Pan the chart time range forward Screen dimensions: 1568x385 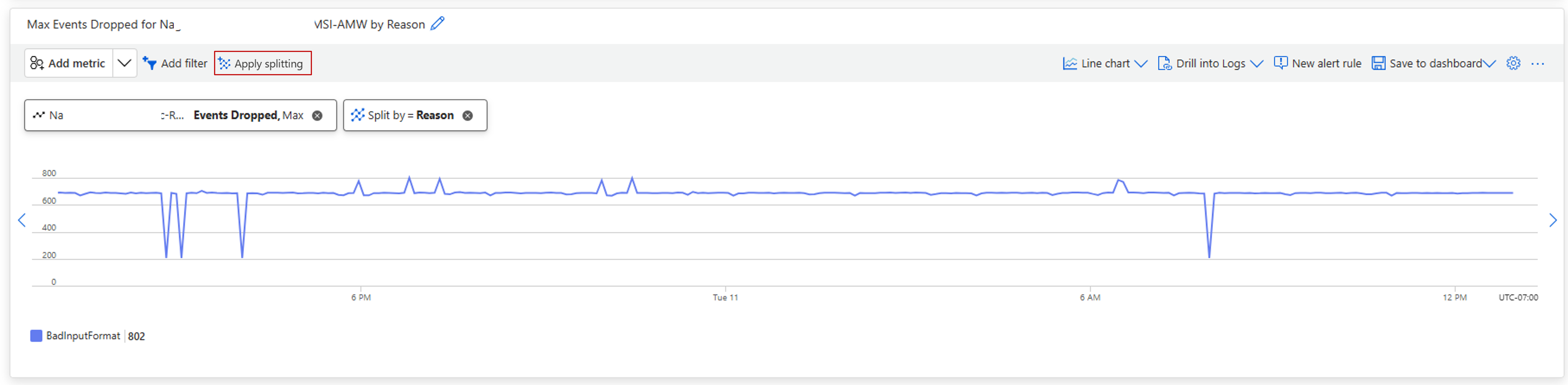pyautogui.click(x=1553, y=220)
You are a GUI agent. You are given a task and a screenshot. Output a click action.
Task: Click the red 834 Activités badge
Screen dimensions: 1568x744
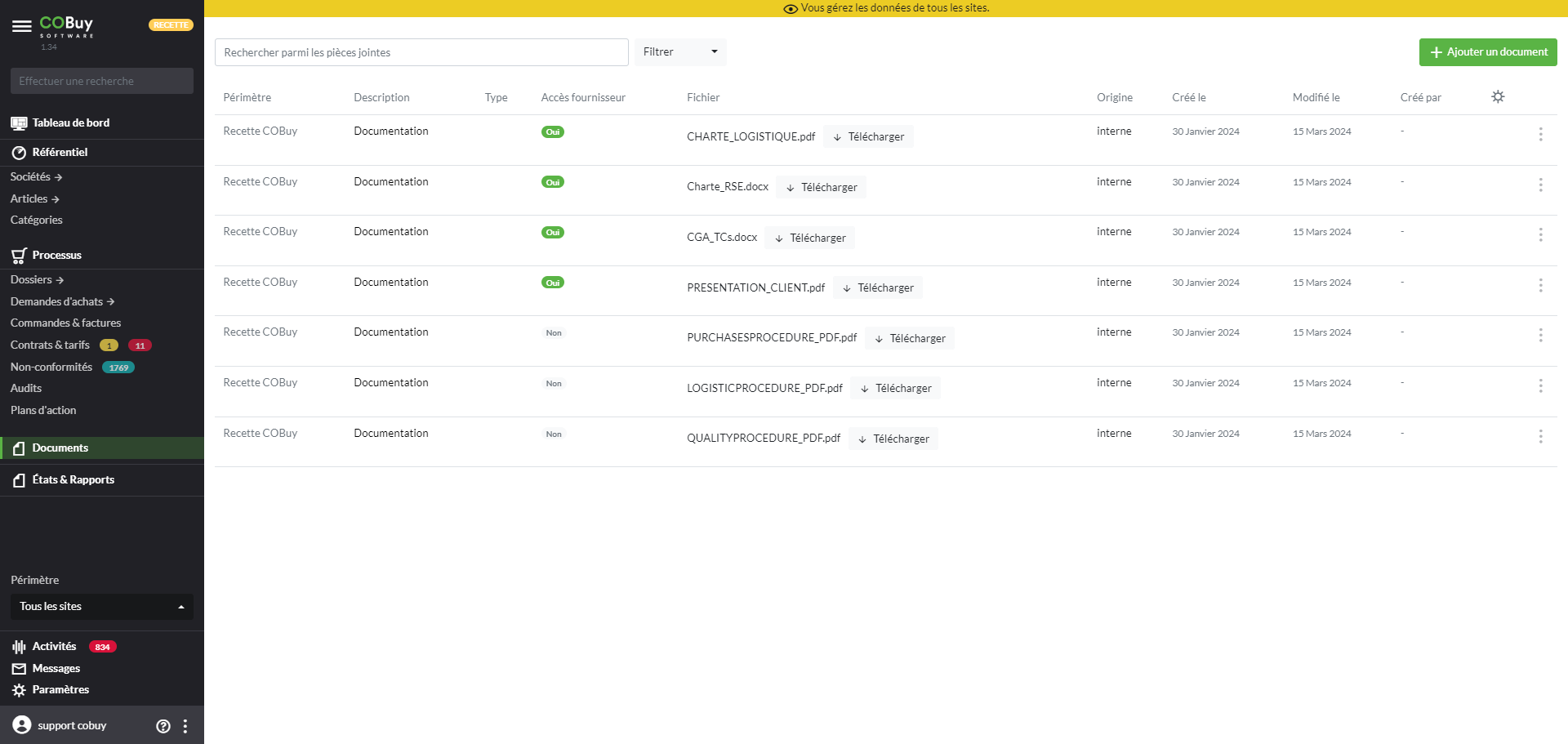pos(102,647)
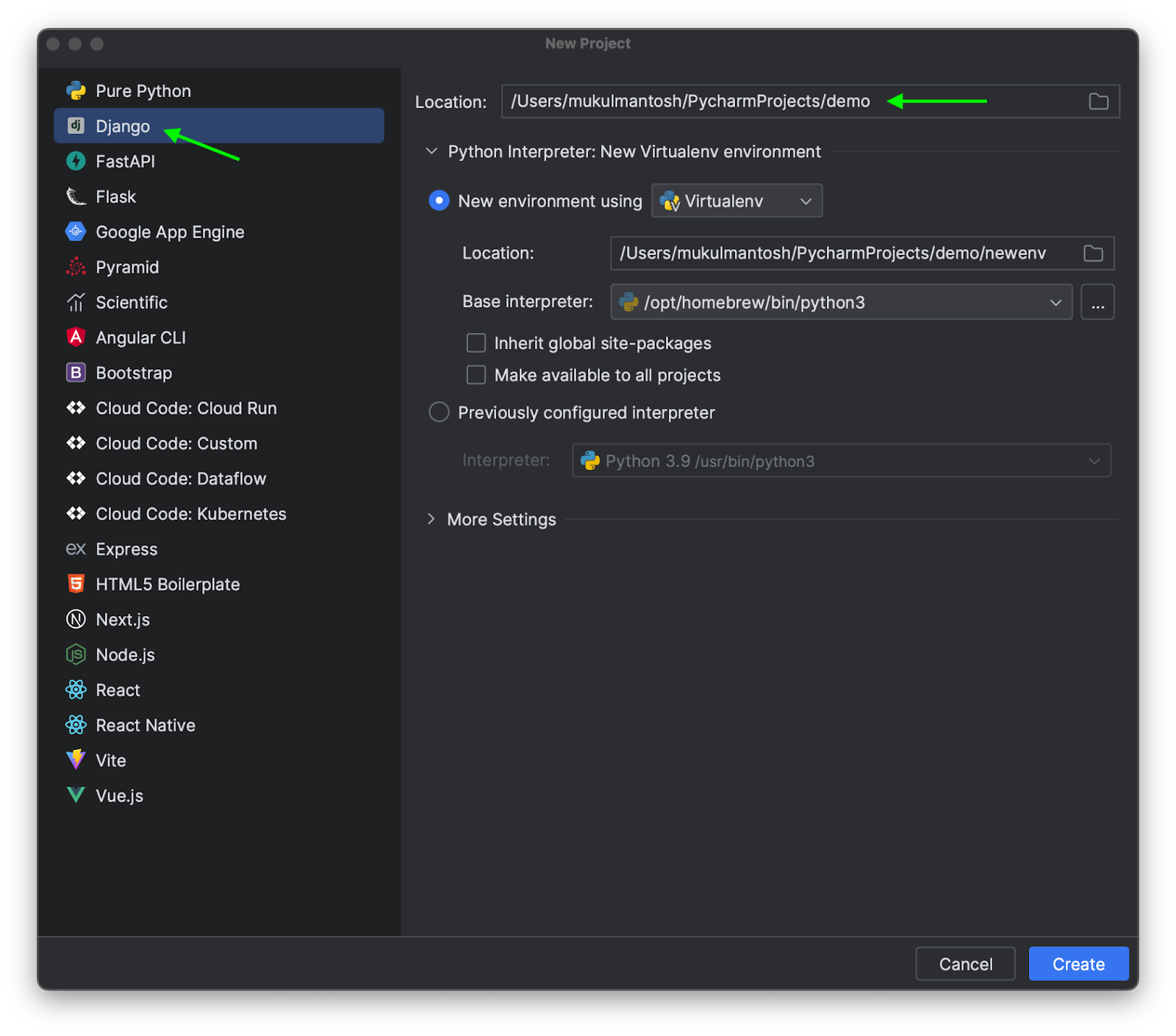
Task: Click the Angular CLI logo icon
Action: tap(76, 337)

> **TASK DESCRIPTION**
Everything from the line containing "You are a GUI" to the final line of the listing above, both ends included, should be transcribed word for word, except for the pictures.

> **OUTPUT OF THE EXERCISE**
You are a GUI agent. You are given a task and a screenshot. Output a click action.
Task: Click the red 834 Activités badge
Screen dimensions: 1568x744
pos(102,647)
Task: Click the Angular CLI logo icon
Action: tap(76, 337)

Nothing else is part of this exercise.